The route for Israel's planned boundary barrier would put nearly 15 percent of West Bank land on the Israeli side and disrupt the lives of hundreds of thousands of Palestinians, according to a UN report on Tuesday.
The report is based on calculations made after Israel presented its first detailed map of the barrier last month. Israeli officials questioned the accuracy of the report, by the UN Office for the Coordination of Humanitarian Affairs, and said the government was still assessing how many Palestinians would be affected.
"We think the UN is toying with the numbers," said Rachel Niedak-Ashkenazi, a spokeswoman for the Israel Defense Ministry, which is responsible for the project. "We do have one number: The 6.5 million Israelis will be better protected when the fence is finished."
The barrier, which includes an electronic fence, concrete walls, trenches and other obstacles, is intended to block Palestinian attackers and is not a political border, Israel insists. It veers into the West Bank to protect Jewish settlements, Israel says.

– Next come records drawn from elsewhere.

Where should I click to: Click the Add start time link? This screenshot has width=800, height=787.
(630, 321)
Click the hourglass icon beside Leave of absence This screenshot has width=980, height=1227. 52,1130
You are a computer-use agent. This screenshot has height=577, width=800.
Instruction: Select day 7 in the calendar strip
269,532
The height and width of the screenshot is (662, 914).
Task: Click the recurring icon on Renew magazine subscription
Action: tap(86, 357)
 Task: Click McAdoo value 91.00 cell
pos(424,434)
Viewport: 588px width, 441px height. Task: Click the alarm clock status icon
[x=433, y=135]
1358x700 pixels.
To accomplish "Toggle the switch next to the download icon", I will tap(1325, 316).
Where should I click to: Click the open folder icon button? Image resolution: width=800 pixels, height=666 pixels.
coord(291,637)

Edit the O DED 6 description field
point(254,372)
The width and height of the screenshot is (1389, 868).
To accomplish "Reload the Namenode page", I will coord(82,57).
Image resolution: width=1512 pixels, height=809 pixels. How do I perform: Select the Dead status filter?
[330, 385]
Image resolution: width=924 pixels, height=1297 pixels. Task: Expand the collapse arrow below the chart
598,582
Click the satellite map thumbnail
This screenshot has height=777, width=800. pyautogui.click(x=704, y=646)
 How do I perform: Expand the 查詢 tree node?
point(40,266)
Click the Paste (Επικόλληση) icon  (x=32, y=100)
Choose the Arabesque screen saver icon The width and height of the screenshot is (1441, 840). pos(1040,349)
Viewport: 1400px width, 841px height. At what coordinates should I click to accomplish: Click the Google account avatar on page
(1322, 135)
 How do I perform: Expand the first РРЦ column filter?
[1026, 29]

But Palestinians say the path amounts to confiscation of land and sets a de facto boundary that would make it difficult to establish a viable Palestinian state.
The UN agency said the map released by Israel showed the barrier running more than 644km on a twisting route through the West Bank.
The barrier will totally surround 12 Palestinian communities, leaving residents able to leave only through gates controlled by Israeli security forces, the report said.
Only 11 percent of the barrier is to be built along the Green Line, the armistice line set at the end of the 1948-1949 war between Israel and its Arab neighbors.
The fence will put 14.5 percent of West Bank land on the Israeli side, the report said, adding, "This land, some of the most fertile in the West Bank, is currently the home for more than 274,000 Palestinians."
The agency made a rough estimate that an additional 400,000 Palestinians would be adversely affected. In some instances, the barrier is going up between Palestinian villages and nearby farmland. In many small Palestinian communities, employees and students must cross the barrier to reach larger cities and towns where they work or study.
David Shearer, head of the UN agency in Jerusalem, said the report was not intended "to make any sort of political point."
"We simply wanted to highlight the severe problems these people would face," he said.
Israel has acknowledged that tens of thousands of Palestinians will be affected, but says it is building gates and taking other steps to minimize disruptions. "To say that we are not taking humanitarian issues into account is misleading," Niedak-Ashkenazi said.
About one-quarter of the barrier has been built, mostly in the northern West Bank and near Jerusalem.
"I believe the wall is a profound disaster that's engulfing the Palestinian people," said Saeb Erekat, the Palestinian minister in charge of negotiations with Israel. "As the wall goes up, the vision of a two-state solution is being destroyed."